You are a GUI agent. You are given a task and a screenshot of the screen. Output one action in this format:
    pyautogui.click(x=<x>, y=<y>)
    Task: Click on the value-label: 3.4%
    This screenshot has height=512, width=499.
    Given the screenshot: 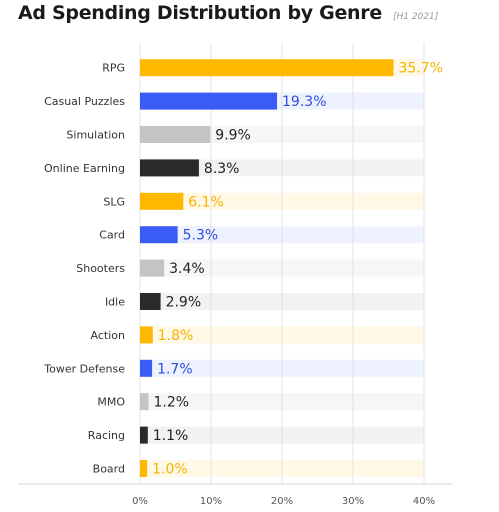 What is the action you would take?
    pyautogui.click(x=187, y=269)
    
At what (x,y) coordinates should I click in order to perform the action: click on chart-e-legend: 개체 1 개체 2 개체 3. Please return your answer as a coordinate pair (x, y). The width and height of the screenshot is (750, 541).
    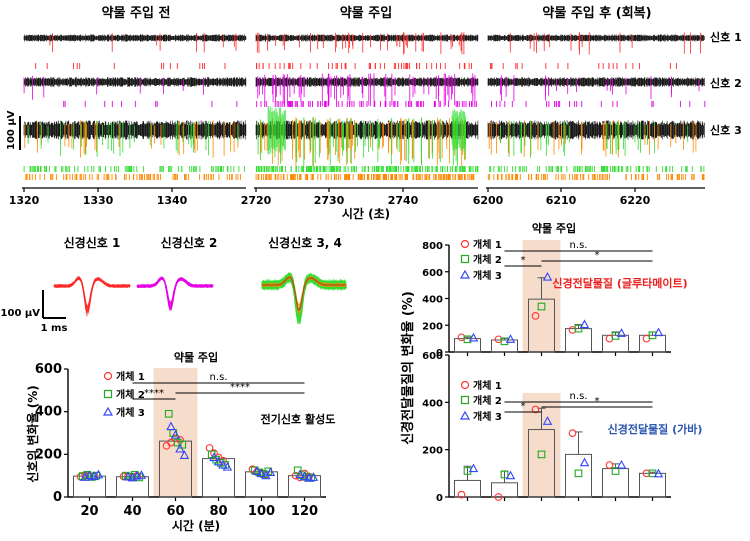
    Looking at the image, I should click on (480, 401).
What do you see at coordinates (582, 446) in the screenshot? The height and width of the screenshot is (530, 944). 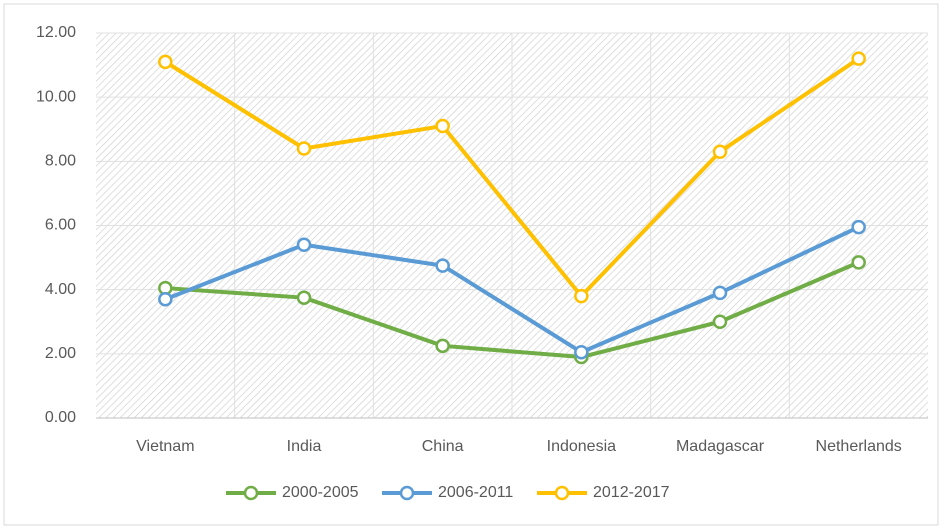 I see `x-tick-label: Indonesia` at bounding box center [582, 446].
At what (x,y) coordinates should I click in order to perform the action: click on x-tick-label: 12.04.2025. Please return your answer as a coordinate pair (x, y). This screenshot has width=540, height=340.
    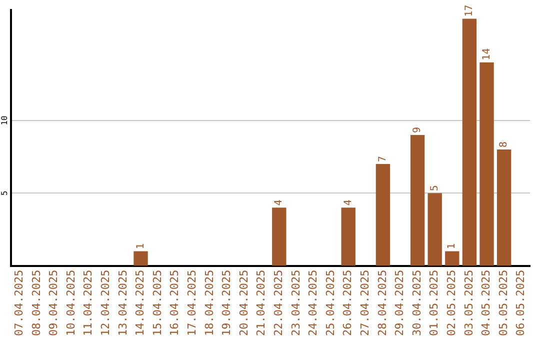
    Looking at the image, I should click on (106, 303).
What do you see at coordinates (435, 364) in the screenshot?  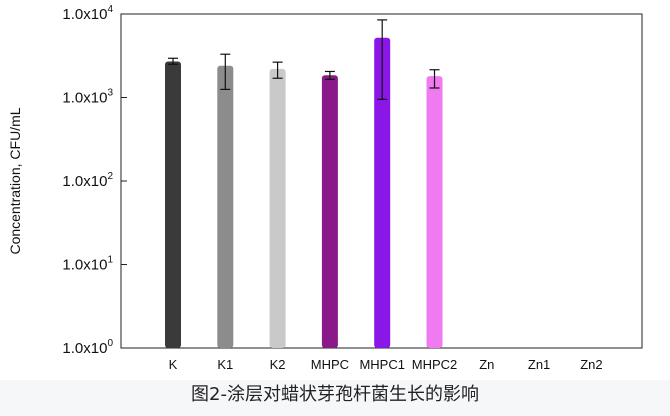 I see `x-tick-label: MHPC2` at bounding box center [435, 364].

Work to be completed:
Pull out every line in the items above that contains the word "Please". Match case exactly.

Response to this exercise:
At what (x,y) coordinates should I click in order to perform the action: click on chart-e-legend: 개체 1 개체 2 개체 3. Please return your answer as a coordinate pair (x, y). The width and height of the screenshot is (750, 541).
At what (x,y) coordinates should I click in order to perform the action: click on x-tick-label: 12.04.2025. Please return your answer as a coordinate pair (x, y). This screenshot has width=540, height=340.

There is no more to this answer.